The enduring allure of Southern Gothic seems inextricable from the biblical entropy that haunts its storytelling, segregating it from the vagaries of time and culture wars like an oppressively protective porch mama. Whether it’s the blood or the soil or the architecture that’s tainted, the circuit is sealed with dread, karma, and bleak romance. The genre has found a new pair of true believers in director/editor/co-producer Vincent Grashaw and scenarist Robert Alan Dilts, whose Shudder Original feature collaboration is a studiously wrought, relentlessly sordid family saga unfolding—and folding in on itself—in some godforsaken tract of Oklahoma. In the milieu of What Josiah Saw, your hair will always be greasy, the tractor engine will never fire, and the law will always be corrupt. Grashaw and Dilts shake these tropes to life, arriving at a persuasive renewal.
Tripartite in structure, complete with discrete chapters that introduce new characters and trajectories, What Josiah Saw initially presents as a network narrative or Venn diagram of bad juju, but by the halfway point it becomes clear that its individual threads all lead back to the same immediate family—the Grahams—who hail from a barren farm in a dying town presently being gobbled up by a fracking company. Josiah Graham (Robert Patrick, sporting a Walken shock) is the patriarch, a menacing alcoholic widower ever since his beleaguered wife hanged herself on the property so many years ago. Of his three children, only the childishly god-fearing Thomas (Scott Haze) still lives at home. Josiah and Thomas’s routines, rooted in crippling codependency, are hard to bear witness to, but the portion of the film that focuses on them is animated by the elder Graham’s vision, one that promises salvation if only the men change their ways. And clean the house.

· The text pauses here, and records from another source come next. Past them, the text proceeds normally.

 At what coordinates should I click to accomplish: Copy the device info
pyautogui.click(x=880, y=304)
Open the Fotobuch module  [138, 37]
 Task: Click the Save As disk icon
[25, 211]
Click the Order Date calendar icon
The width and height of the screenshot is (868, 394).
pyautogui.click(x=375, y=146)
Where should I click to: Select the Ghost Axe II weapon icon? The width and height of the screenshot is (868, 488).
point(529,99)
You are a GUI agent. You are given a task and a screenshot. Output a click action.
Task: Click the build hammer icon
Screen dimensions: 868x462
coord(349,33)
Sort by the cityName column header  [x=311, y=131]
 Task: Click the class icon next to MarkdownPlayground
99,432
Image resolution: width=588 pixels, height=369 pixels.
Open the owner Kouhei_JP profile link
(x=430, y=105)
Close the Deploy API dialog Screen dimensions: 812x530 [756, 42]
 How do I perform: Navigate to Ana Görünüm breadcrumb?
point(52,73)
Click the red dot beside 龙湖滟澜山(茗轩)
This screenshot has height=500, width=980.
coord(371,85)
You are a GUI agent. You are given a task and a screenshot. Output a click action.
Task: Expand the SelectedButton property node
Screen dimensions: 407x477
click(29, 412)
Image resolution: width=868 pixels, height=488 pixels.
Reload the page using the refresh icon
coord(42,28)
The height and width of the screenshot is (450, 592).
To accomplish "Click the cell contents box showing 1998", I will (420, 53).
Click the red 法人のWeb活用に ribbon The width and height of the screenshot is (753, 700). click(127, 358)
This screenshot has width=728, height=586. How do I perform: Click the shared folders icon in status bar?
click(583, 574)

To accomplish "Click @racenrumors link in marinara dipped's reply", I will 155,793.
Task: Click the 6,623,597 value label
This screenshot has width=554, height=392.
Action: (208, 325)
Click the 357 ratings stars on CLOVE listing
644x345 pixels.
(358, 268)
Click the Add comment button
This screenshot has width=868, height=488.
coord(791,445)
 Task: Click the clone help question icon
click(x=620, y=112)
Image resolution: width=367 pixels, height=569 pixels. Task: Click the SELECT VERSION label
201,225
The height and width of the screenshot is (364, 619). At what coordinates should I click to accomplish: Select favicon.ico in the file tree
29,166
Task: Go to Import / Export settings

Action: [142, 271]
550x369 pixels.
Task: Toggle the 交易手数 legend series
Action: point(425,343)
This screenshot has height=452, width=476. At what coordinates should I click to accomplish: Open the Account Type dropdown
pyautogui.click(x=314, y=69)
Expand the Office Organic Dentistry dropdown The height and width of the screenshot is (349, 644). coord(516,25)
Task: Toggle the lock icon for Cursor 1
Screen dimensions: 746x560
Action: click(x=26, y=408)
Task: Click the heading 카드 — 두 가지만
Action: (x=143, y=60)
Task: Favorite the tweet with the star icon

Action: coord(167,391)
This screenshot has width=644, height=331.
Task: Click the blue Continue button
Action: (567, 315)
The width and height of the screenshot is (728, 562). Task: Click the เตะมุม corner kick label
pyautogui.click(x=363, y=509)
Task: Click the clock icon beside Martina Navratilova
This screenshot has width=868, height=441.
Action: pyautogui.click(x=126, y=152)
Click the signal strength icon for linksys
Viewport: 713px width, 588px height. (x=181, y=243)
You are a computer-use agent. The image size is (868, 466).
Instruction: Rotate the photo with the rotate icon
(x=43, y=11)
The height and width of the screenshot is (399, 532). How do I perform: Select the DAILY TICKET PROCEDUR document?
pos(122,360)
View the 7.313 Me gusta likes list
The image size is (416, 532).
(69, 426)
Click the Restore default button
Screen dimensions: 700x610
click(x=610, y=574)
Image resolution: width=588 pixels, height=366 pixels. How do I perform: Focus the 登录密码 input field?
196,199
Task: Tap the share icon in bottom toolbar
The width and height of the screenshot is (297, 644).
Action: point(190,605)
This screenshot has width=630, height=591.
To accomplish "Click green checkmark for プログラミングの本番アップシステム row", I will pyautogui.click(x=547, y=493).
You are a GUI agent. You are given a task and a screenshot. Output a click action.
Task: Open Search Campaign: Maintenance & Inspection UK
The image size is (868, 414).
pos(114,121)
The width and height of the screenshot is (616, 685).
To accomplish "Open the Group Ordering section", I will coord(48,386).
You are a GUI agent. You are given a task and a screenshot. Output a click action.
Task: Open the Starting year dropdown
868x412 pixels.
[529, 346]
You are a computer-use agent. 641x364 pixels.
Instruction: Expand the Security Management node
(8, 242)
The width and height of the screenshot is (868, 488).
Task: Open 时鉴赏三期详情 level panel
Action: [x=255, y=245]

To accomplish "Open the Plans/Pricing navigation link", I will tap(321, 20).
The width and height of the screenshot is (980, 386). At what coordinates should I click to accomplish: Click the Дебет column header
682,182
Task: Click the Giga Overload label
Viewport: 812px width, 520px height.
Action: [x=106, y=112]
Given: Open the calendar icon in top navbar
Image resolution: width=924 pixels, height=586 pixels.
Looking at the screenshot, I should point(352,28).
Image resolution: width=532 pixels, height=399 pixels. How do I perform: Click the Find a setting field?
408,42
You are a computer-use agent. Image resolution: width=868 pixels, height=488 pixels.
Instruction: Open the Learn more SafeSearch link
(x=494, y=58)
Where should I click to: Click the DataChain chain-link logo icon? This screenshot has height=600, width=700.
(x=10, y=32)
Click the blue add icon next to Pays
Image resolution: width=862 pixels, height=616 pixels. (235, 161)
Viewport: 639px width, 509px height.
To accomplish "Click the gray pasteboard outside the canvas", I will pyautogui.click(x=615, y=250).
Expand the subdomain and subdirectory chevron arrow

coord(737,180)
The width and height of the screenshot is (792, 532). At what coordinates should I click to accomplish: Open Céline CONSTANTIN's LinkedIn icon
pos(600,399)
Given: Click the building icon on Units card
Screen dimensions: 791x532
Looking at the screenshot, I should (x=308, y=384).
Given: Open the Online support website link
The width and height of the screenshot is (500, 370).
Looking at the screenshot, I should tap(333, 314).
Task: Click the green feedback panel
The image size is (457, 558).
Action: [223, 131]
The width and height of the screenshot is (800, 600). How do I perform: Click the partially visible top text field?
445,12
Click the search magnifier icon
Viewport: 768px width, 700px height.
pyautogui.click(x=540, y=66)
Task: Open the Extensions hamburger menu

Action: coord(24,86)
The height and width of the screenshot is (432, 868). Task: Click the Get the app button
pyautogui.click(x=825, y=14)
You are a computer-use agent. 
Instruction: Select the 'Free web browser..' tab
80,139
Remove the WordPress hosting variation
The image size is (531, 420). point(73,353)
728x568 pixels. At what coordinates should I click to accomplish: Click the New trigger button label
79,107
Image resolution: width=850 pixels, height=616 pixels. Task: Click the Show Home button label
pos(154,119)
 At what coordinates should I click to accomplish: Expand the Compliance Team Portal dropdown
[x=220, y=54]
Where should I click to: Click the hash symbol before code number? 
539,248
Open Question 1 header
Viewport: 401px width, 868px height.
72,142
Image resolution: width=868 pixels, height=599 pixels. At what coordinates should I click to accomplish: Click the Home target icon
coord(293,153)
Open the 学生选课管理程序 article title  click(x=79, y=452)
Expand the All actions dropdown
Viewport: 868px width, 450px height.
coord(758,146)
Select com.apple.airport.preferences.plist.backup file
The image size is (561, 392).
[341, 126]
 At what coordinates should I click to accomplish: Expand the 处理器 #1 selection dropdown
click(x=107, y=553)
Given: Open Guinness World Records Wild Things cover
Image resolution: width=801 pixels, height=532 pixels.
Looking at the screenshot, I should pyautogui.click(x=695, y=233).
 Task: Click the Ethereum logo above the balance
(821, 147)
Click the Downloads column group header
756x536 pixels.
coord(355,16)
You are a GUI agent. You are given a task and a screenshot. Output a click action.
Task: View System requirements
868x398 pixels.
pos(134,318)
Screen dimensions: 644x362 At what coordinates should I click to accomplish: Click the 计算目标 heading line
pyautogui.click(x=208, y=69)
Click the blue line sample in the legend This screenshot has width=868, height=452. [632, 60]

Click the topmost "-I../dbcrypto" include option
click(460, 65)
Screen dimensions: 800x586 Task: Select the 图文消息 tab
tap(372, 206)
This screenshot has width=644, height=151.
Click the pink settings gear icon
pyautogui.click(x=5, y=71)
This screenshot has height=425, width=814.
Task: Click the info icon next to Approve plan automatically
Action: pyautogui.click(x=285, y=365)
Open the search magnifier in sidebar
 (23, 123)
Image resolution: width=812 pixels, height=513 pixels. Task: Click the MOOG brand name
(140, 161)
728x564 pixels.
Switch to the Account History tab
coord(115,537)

The film’s second chapter shifts tone, tilting toward sleazy rural noir and clearer stakes. We are introduced to Eli (Nick Stahl), Thomas’s older brother, who has stumbled into middle age as the gaunt phantom of a once boyishly handsome black sheep. Having done time for consorting with a minor, Eli is harangued by cops, seemingly unemployable, and up to his eyeballs in debt to a local businessman who makes him an offer he can’t refuse: Eli is to accompany a pair of violent idiots as they attempt to separate a Romani clan from their stash of gold, an encounter redolent of urban myth and by far the hoariest and most problematic passage in What Josiah Saw. Eli’s told that if he plays his part his debt will vanish and he won’t be killed, though it is hard to imagine anyone more resigned to a bad end. The last sibling to enter What Josiah Saw is Eli’s twin Mary (Kelli Garner), a woman so traumatized by her familial legacy that she long ago opted to sterilize herself, though she and her husband are now seeking to adopt. It’s probably best to leave further details of her role in the film vague and spoiler-free.
Grashaw draws from his key collaborators a bold unifying aesthetic. Composer Robert Pycior’s atonal choral music and vertiginous strings drench every chapter in portent, while cinematographer Carlos Ritter embraces penumbra both indoors and out, blowing chiaroscuro kisses at production designer Stephanie Reese’s impressive varieties of dinge and dereliction. From the actors, however, there are significant discrepancies of tone. The Southern Gothic kabuki end of the spectrum is firmly held down by Haze, whose strained naïveté recalls his performance in Child of God and cordons itself off from emotional investment. He plays a type instead of a character. Far less genre-adherent and far more involving is Stahl, Patrick’s fellow Terminator franchise alumnus. Stahl has “amiable dirtbag antihero” nailed, so much so that he doesn’t need to perform Eli’s background or plight. Rather, he embodies it in the details of his posture, breath, and bits of behavior. The relative naturalism of Stahl’s work here makes him something of an outlier, but it also makes him an anchor for the audience: once he enters the picture, every new development feels more unnerving because we recognize a history and a gravity in Eli, even while Stahl avoids displaying his actor’s homework. His relative deadpan also helps to deliver the film’s occasional injections of humor, such as the moment when Eli has to strip off some blood-stained clothes with nothing else to change into but a wet-T-shirt-night artifact with “BEST TITTIES” emblazoned across the chest. That T-shirt, along with an earlier, not-unrelated reference to the immortal line from Carrie regarding “dirty pillows,” is where the sundry strains of Southern Gothic old and new coalesce in What Josiah Saw. The film’s gallows humor and nods toward relatively recent antecedents place it in the cinematic present, while the core of its terrible tale is old as mud.